DATASET RECORDS
***

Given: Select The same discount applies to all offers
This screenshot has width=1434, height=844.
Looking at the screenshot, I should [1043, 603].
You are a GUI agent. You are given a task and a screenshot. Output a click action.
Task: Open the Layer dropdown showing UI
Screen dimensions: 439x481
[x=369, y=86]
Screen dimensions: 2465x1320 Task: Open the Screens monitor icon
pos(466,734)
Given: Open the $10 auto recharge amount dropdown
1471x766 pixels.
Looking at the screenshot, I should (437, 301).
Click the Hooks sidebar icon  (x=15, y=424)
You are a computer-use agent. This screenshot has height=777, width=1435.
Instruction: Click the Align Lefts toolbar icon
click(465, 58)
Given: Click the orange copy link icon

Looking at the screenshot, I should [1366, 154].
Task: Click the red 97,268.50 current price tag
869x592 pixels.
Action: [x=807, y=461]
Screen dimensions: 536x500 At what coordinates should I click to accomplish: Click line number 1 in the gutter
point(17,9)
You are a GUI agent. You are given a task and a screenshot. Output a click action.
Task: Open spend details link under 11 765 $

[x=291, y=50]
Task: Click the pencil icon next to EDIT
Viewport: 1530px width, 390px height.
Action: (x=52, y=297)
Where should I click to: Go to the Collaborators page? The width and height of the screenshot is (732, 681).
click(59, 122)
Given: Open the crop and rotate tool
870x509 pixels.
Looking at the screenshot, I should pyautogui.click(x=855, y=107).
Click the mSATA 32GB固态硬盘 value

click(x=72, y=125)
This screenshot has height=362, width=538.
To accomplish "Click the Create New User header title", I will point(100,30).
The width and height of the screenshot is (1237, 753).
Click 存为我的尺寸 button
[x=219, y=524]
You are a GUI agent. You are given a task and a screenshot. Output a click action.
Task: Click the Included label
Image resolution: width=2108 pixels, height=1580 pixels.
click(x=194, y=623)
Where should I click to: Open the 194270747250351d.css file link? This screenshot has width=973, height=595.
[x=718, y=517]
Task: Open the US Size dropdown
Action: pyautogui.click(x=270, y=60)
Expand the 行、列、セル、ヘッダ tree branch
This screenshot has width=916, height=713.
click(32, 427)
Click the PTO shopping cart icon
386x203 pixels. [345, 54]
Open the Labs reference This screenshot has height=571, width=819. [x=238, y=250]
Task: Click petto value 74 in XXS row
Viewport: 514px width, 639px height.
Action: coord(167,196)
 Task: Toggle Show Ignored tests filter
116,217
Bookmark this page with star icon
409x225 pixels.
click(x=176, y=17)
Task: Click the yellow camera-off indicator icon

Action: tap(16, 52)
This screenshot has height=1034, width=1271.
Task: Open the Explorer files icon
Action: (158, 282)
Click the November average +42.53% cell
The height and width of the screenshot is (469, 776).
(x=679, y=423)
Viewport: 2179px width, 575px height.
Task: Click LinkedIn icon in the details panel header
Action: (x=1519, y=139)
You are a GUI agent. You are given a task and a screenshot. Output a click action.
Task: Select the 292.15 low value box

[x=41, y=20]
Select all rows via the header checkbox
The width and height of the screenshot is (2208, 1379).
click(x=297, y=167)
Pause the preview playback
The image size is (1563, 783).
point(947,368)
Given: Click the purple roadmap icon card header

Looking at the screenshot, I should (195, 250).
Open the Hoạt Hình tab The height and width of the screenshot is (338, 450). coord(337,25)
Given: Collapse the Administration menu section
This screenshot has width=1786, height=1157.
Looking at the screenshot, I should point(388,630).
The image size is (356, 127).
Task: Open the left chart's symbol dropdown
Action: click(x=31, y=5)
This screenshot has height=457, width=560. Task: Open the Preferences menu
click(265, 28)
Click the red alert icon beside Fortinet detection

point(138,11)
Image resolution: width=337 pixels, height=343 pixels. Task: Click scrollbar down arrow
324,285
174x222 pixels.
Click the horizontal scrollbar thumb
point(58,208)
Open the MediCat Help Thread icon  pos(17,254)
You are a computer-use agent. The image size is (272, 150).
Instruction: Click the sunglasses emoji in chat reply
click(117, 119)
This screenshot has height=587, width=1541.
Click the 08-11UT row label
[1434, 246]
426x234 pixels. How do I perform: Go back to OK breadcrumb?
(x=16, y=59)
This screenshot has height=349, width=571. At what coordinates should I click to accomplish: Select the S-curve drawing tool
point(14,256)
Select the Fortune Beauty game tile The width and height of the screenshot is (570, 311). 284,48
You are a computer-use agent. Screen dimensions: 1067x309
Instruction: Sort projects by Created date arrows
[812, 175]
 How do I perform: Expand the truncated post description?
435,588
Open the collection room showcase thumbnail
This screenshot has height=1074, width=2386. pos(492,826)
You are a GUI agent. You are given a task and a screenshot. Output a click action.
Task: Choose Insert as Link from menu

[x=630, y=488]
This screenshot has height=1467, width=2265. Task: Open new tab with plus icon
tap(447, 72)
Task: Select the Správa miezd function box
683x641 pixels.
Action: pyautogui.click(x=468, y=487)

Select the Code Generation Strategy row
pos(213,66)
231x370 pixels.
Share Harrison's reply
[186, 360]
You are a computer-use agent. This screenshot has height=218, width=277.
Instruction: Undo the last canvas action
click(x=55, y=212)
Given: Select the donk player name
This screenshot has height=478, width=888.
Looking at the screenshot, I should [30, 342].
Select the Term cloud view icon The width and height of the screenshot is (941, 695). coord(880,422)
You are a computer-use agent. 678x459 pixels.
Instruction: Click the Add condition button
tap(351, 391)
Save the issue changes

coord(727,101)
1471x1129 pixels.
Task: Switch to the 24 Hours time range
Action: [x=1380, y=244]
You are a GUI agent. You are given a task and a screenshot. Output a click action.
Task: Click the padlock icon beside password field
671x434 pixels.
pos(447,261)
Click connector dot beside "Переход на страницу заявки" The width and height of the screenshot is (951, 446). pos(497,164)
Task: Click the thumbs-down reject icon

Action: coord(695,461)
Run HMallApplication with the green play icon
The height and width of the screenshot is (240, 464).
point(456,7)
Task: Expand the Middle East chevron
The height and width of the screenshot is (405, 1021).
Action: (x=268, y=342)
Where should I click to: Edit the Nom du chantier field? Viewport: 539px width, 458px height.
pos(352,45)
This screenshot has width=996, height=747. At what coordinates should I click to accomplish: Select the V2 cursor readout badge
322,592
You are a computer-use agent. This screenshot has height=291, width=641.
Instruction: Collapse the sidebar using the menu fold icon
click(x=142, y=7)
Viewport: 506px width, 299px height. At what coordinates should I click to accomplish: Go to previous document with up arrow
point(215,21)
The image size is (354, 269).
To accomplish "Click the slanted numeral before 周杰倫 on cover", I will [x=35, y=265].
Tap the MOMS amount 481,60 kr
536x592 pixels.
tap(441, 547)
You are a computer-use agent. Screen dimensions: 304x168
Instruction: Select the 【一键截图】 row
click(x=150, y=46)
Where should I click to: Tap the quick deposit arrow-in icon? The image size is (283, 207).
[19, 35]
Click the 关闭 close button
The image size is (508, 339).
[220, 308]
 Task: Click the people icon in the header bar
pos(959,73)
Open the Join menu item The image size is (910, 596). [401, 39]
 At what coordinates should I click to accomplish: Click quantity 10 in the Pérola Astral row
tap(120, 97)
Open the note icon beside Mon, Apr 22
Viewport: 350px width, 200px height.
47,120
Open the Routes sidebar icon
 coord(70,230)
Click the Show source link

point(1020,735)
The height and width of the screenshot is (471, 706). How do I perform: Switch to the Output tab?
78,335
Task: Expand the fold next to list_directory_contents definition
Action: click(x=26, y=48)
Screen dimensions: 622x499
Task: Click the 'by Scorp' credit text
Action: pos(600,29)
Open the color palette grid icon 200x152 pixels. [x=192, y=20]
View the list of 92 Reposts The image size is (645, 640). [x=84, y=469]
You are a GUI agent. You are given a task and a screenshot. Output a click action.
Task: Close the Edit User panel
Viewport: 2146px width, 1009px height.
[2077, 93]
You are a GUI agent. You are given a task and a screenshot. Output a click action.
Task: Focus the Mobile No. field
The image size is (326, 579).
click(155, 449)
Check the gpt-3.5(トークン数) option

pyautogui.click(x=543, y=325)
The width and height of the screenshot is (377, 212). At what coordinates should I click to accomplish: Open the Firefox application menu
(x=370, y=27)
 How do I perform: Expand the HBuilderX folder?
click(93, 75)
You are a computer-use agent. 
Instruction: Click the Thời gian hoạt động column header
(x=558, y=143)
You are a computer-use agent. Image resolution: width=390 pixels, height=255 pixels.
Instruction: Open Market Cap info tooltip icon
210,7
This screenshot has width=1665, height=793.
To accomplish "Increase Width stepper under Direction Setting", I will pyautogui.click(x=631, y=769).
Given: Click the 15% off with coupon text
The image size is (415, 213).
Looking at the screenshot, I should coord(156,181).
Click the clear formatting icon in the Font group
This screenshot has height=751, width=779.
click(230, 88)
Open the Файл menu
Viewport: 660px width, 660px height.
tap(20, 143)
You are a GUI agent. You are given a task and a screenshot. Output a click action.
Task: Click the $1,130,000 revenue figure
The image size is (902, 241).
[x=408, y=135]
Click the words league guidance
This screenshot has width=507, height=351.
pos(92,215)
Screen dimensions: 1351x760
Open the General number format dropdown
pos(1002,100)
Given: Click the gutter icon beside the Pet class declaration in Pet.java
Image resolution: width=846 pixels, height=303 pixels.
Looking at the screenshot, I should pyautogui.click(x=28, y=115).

***

Convert the stretch from the start of the lines through the line containing "Looking at the screenshot, I should [1043, 603]." into a two-column CSV with the header instruction,response. Give one row per item, with its text and its answer each in a single quoted field and line breaks replaced by spaces.

TASK OUTPUT
instruction,response
"Given: Select The same discount applies to all offers This screenshot has width=1434, height=844.","Looking at the screenshot, I should [1043, 603]."